さらに、談志家元は、(ネタバレ承知で書きますが)、夢にする部分を先に持ってきました。かみさんが躊躇しながら、夢だと言わせる演出をしています。
三木助師匠以降、「朝起きたろう」「それで、湯に行って、友達連れて・・・」という「いかに夢と思わせるか」の演出を完全に省略して、夫婦の会話の中で、「夢」にしてしまいました。ここは、「いかに騙すか」のお楽しみの部分でしたが、「人間の業」の肯定の立場からすれば、夫婦の間での信頼関係で、「騙せる」「騙されられる」という「分解」をし、それを見事に違和感なく演じきりました。

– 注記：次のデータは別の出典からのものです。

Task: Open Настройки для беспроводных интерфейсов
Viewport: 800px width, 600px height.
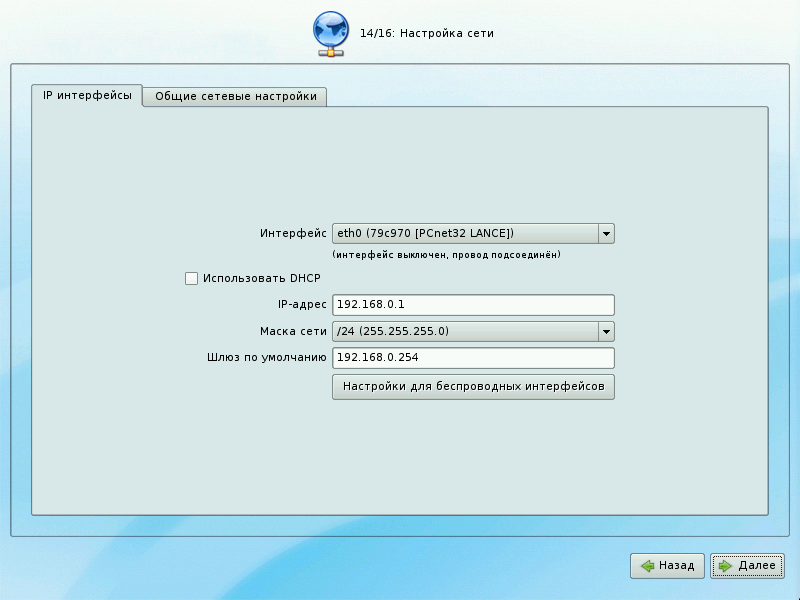Action: 473,386
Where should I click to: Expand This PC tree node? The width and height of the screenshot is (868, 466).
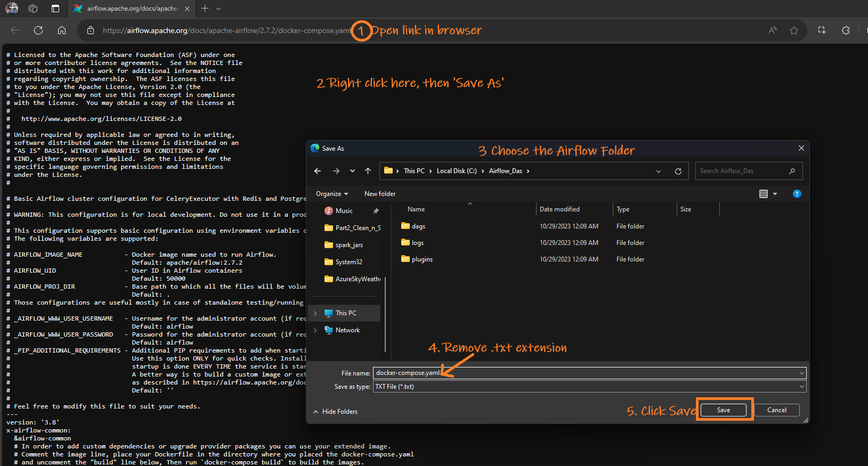pyautogui.click(x=315, y=313)
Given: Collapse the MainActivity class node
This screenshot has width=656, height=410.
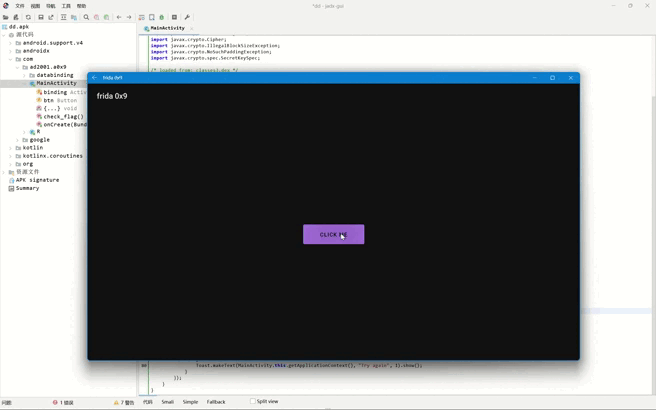Looking at the screenshot, I should point(24,83).
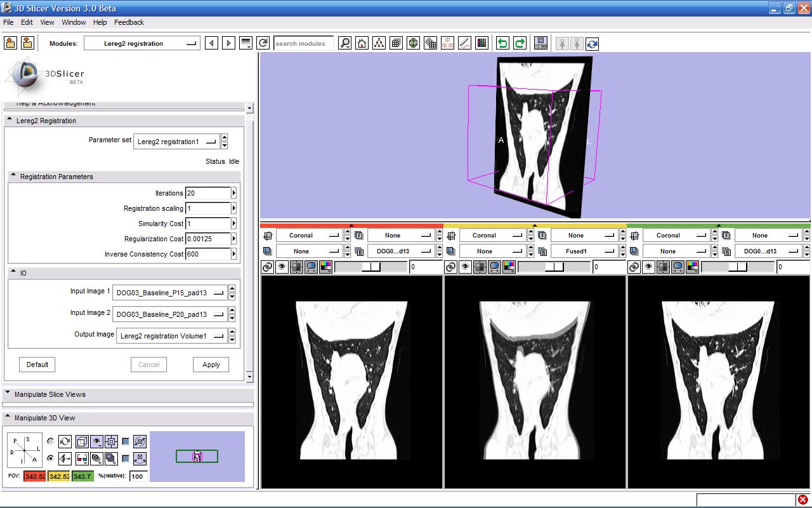Select the upper radio button beside axis diagram
This screenshot has width=812, height=508.
51,441
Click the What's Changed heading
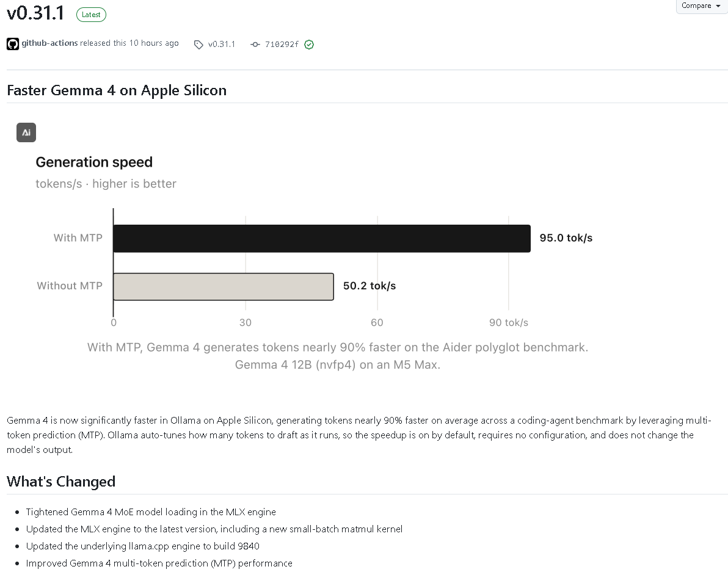 pyautogui.click(x=61, y=482)
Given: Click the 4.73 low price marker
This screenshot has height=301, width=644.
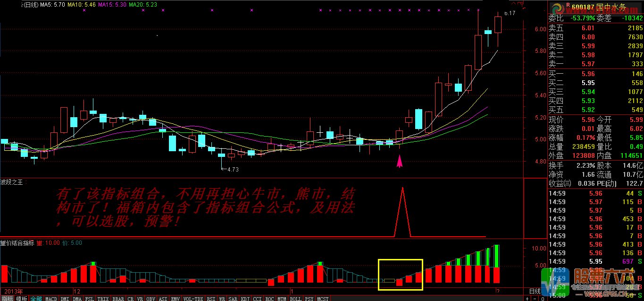Looking at the screenshot, I should [x=233, y=169].
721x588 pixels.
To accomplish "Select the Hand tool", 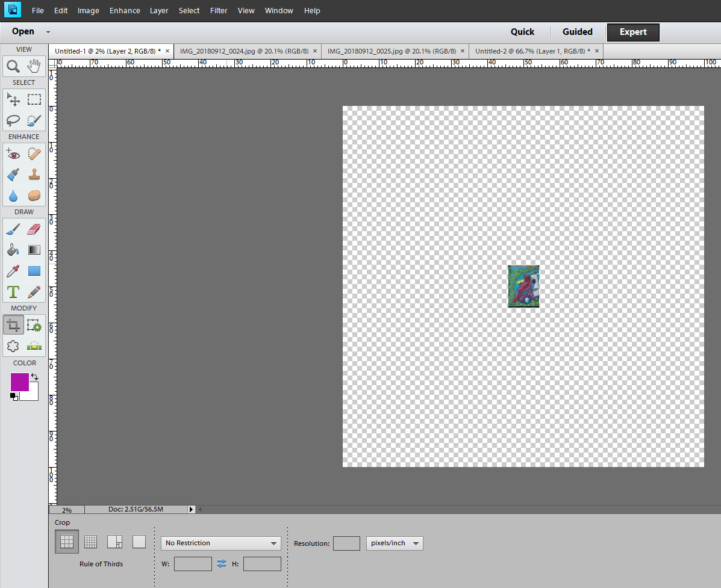I will [34, 66].
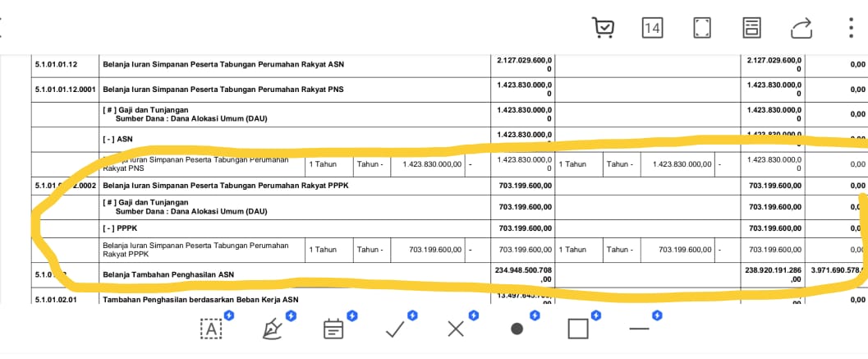
Task: Choose the pen signature tool
Action: click(x=272, y=329)
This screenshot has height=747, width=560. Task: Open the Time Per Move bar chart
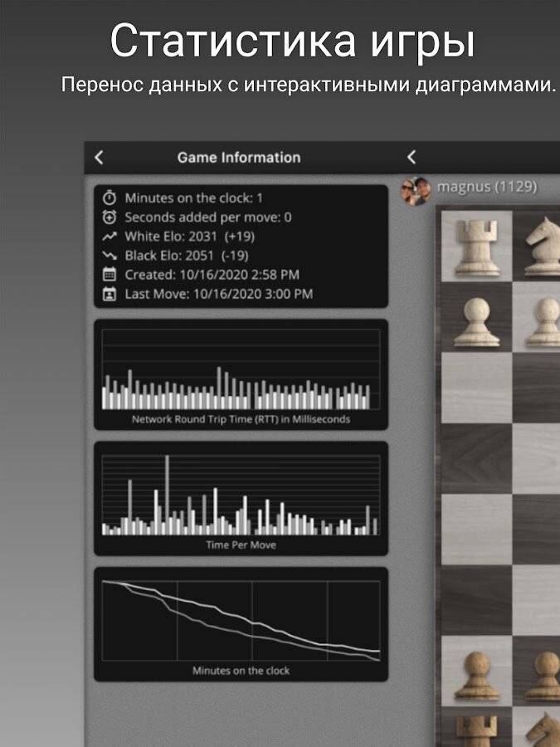click(241, 498)
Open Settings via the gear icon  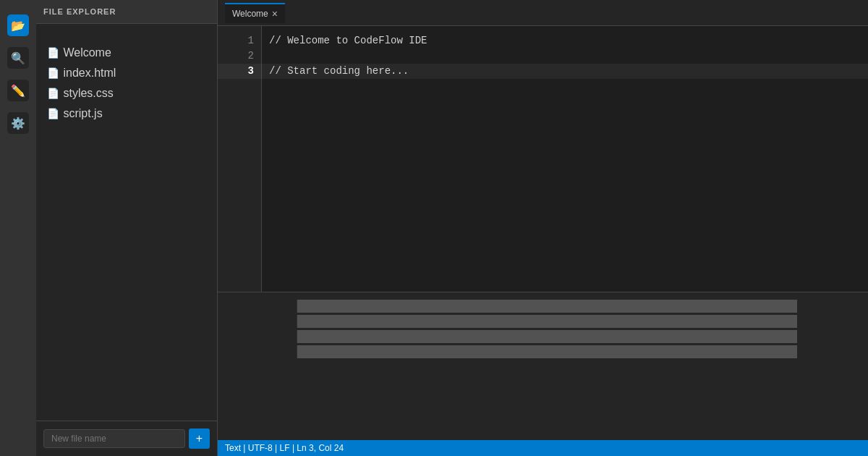18,123
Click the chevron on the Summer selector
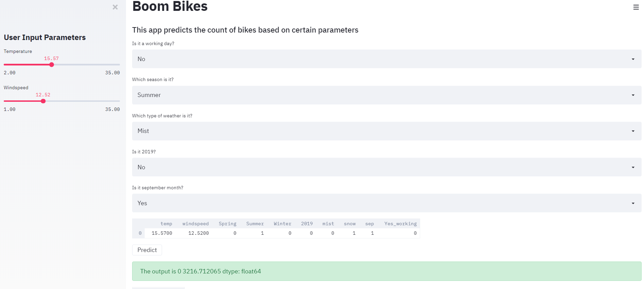This screenshot has height=289, width=644. click(x=632, y=95)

この前提があるから、今までの演出にある「仕事をしなけりゃいけないとつくづく思う」という熊さんの述懐を聞いて、初めておかみさんが財布を出すという演出から、そんな道徳的なことなどどうでもいい、二人して飲もう・・・という、「又熊さんが飲んだくれになってもかまわない」という覚悟での「一杯やろう」が本当に堪えて来るのだと思うのです。
だからこそ「よそう、夢になるといけない」は、めちゃくちゃなリアリティーをもって、響いてくる。
こんな演出は考えもしなかった。
今までの談志家元の過剰な演出は、このDVDでの演出への助走だったのか?!?
震えましたね。落語を聴いて泣いたのも久しぶりです。